*Recorded information*.
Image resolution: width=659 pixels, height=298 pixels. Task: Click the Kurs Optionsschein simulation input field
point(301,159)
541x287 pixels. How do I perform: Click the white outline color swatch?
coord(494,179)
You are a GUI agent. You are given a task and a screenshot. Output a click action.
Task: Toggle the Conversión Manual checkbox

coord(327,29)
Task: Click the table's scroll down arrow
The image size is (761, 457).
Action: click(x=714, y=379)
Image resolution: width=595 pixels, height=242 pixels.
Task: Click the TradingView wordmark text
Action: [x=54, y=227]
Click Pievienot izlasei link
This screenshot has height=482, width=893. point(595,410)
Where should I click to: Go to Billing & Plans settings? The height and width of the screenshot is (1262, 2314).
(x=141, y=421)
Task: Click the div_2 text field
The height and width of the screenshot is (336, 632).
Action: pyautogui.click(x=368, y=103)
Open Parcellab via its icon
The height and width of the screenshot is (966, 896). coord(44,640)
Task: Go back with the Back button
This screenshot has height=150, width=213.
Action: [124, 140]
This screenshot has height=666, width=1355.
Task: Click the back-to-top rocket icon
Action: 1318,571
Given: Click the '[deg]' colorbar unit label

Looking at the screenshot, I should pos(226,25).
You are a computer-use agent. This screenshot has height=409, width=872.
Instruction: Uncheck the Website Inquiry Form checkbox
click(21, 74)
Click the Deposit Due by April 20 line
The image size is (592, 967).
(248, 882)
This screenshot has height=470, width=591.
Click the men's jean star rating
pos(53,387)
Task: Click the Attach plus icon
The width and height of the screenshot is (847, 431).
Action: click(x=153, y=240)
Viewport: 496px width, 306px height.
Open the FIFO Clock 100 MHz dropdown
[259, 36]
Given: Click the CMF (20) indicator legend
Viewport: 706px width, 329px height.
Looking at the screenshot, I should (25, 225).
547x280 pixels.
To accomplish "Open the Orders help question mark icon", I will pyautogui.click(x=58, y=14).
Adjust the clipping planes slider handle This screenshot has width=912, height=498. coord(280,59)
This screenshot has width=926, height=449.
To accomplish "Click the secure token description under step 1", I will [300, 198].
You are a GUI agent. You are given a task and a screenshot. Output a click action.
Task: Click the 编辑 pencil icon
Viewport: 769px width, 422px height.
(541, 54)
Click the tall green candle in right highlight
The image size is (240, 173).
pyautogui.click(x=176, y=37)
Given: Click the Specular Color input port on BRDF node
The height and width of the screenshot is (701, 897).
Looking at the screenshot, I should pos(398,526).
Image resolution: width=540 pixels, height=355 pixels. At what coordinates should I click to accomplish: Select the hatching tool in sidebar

*Problem to work on*.
Take the entries above and set them all down again exactly as they read.

*Task solution*.
Image resolution: width=659 pixels, height=298 pixels. Task: Click the Kurs Optionsschein simulation input field
point(301,159)
541x287 pixels. How do I perform: Click the white outline color swatch?
coord(494,179)
You are a GUI agent. You are given a task and a screenshot. Output a click action.
Task: Toggle the Conversión Manual checkbox

coord(327,29)
Task: Click the table's scroll down arrow
The image size is (761, 457).
Action: click(x=714, y=379)
Image resolution: width=595 pixels, height=242 pixels.
Task: Click the TradingView wordmark text
Action: [x=54, y=227]
Click Pievienot izlasei link
This screenshot has height=482, width=893. point(595,410)
Where should I click to: Go to Billing & Plans settings? The height and width of the screenshot is (1262, 2314).
(x=141, y=421)
Task: Click the div_2 text field
The height and width of the screenshot is (336, 632).
Action: pyautogui.click(x=368, y=103)
Open Parcellab via its icon
The height and width of the screenshot is (966, 896). coord(44,640)
Task: Go back with the Back button
This screenshot has height=150, width=213.
Action: [124, 140]
This screenshot has height=666, width=1355.
Task: Click the back-to-top rocket icon
Action: 1318,571
Given: Click the '[deg]' colorbar unit label

Looking at the screenshot, I should pos(226,25).
You are a computer-use agent. This screenshot has height=409, width=872.
Instruction: Uncheck the Website Inquiry Form checkbox
click(21, 74)
Click the Deposit Due by April 20 line
The image size is (592, 967).
(248, 882)
This screenshot has height=470, width=591.
Click the men's jean star rating
pos(53,387)
Task: Click the Attach plus icon
The width and height of the screenshot is (847, 431).
Action: click(x=153, y=240)
Viewport: 496px width, 306px height.
Open the FIFO Clock 100 MHz dropdown
[259, 36]
Given: Click the CMF (20) indicator legend
Viewport: 706px width, 329px height.
Looking at the screenshot, I should (25, 225).
547x280 pixels.
To accomplish "Open the Orders help question mark icon", I will pyautogui.click(x=58, y=14).
Adjust the clipping planes slider handle This screenshot has width=912, height=498. coord(280,59)
This screenshot has width=926, height=449.
To accomplish "Click the secure token description under step 1", I will [300, 198].
You are a GUI agent. You are given a task and a screenshot. Output a click action.
Task: Click the 编辑 pencil icon
Viewport: 769px width, 422px height.
(541, 54)
Click the tall green candle in right highlight
The image size is (240, 173).
pyautogui.click(x=176, y=37)
Given: Click the Specular Color input port on BRDF node
The height and width of the screenshot is (701, 897).
Looking at the screenshot, I should pos(398,526).
Image resolution: width=540 pixels, height=355 pixels. At what coordinates should I click to accomplish: Select the hatching tool in sidebar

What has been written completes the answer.